3.2.2. Temporal representation learning

Based on the built subgraphs, we exploit graph convolution to learn the temporal context representations of each road segment shown in . The graph convolution is achieved by two mix-hop propagation layers to process inflow and outflow information across subgraphs and catch the directional change of multivariate temporal contexts (Wu et al. Citation2020). The outputs of two mix-hop propagation layers are then added as the net flow information for the built subgraph g_B. The details of mix-hop propagation can be found in (Wu et al. Citation2020). This study sets the number of graph convolution layers as 3 with the residual connection. At the time step t, the output of graph convolution is then concatenated with U^t to generate the final temporal representations for all road segments, denoted as $T^{t} = {τ_{1}^{t}, \dots, τ_{j}^{t}, \dots, τ_{| R^{s} |}^{t}} .$ Compared to the original values U^t, the generated temporal context representations $T^{t}$ furnish the dependencies of multivariate temporal contexts to boost traffic speed forecasting.

3.3. Multimodal fusion for traffic speed forecasting

The diversity and complexity of multimodal context data deepen the difficulty of fusing them into traffic speed prediction.

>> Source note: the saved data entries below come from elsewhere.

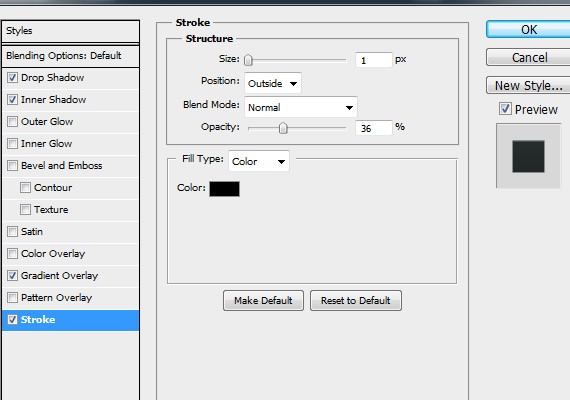The height and width of the screenshot is (400, 570).
Task: Toggle the Preview checkbox
Action: click(x=505, y=108)
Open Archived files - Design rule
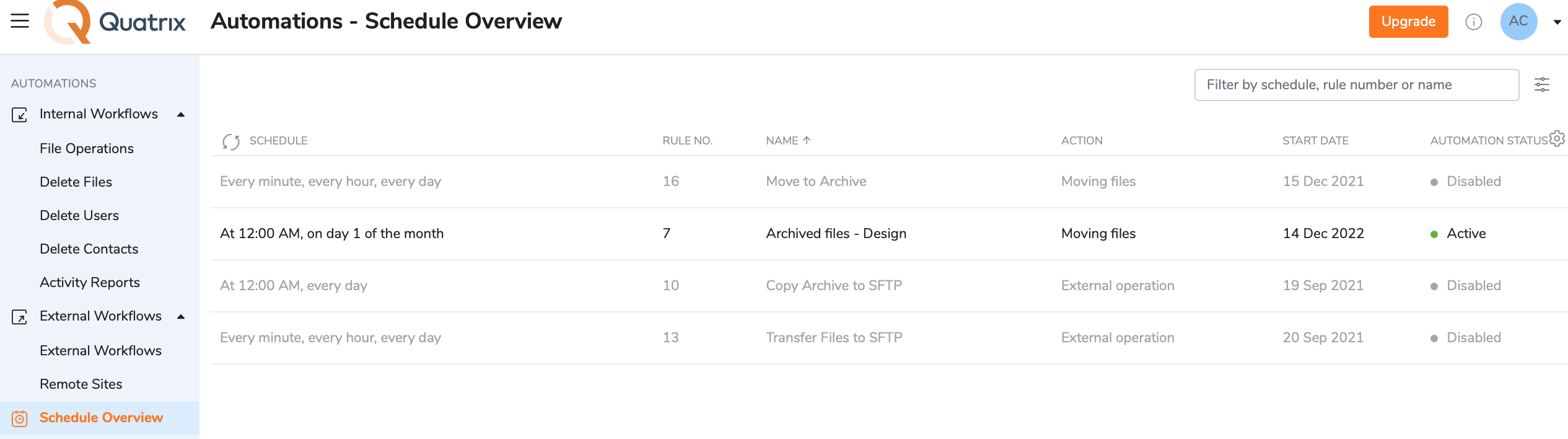 pos(836,234)
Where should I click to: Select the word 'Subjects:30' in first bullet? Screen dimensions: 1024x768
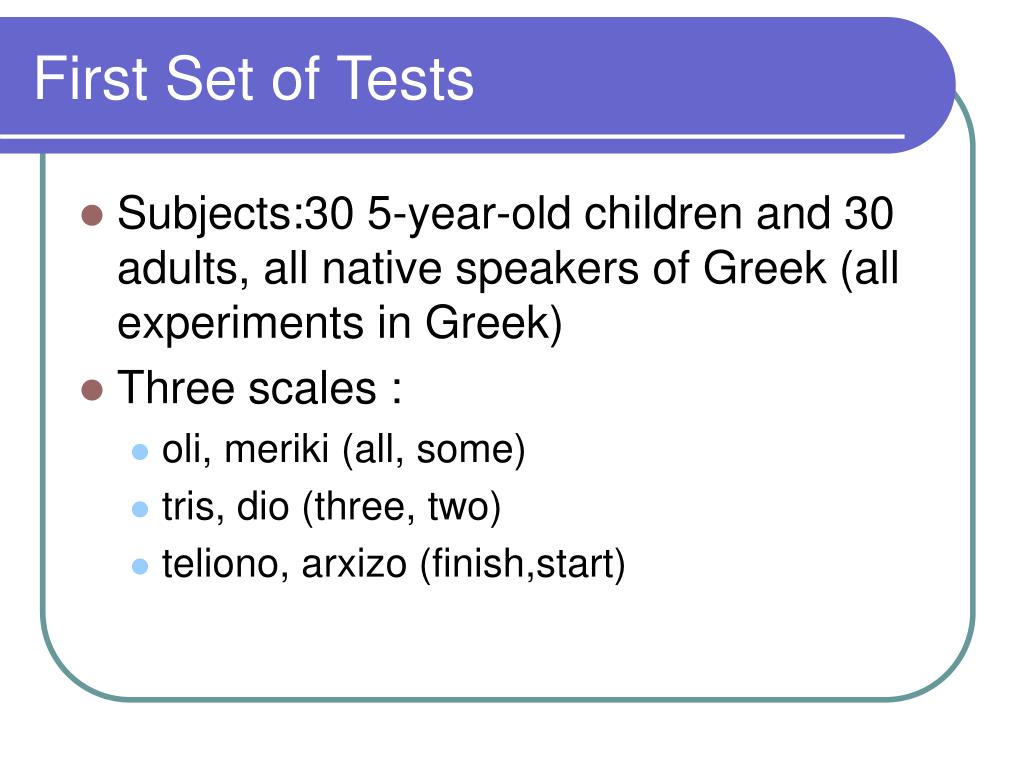pyautogui.click(x=236, y=215)
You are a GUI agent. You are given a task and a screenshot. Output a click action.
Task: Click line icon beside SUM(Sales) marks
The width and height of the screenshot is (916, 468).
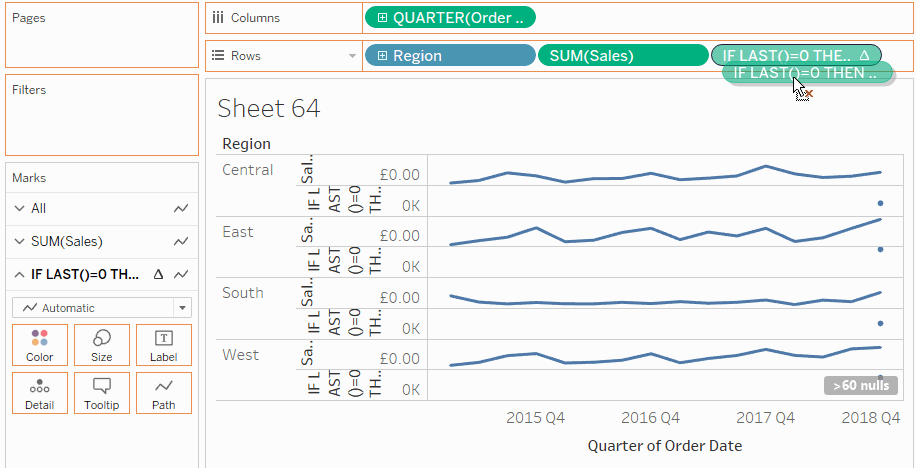(x=181, y=241)
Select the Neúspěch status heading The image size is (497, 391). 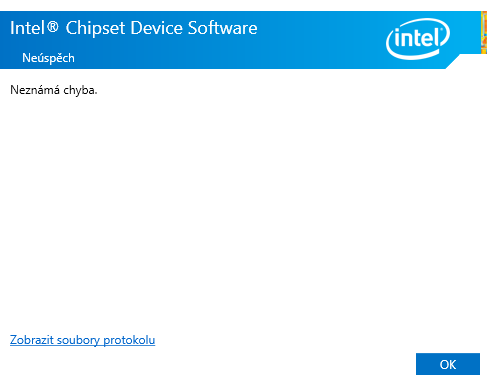coord(48,58)
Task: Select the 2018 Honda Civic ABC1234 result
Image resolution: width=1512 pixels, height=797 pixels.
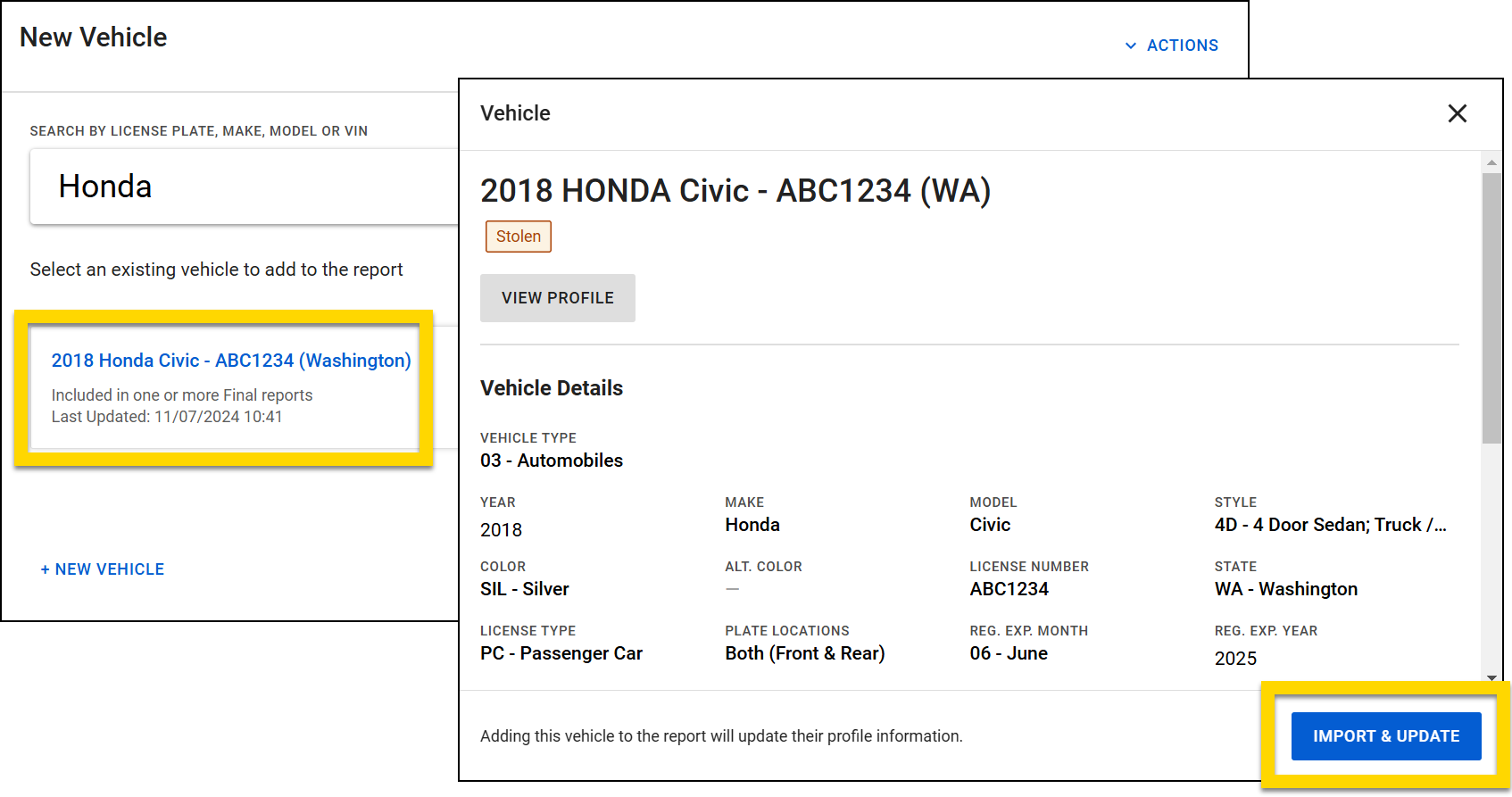Action: click(230, 360)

The emergence of attention techniques provides an opportunity to combine traffic speed with multimodal contexts by dynamically weighting them before being fused together (Liu et al. Citation2018, Gao et al. Citation2020). Attention techniques employ the layer of neural networks to weigh the importance of different parts of the input features, thereby enabling the model to concentrate more on significant parts during the prediction phase of traffic speed. Based on the multimodal context representations obtained from Section 3.1 and 3.2, we exploit an attention-based fusion layer to fuse raw traffic speed and multimodal context representations and then employ the fused representations to predict traffic speed through graph convolutional networks. The architecture of multimodal fusion to output the predicted traffic speed is shown in , whose inputs are raw traffic speed and the spatial and temporal context representations from .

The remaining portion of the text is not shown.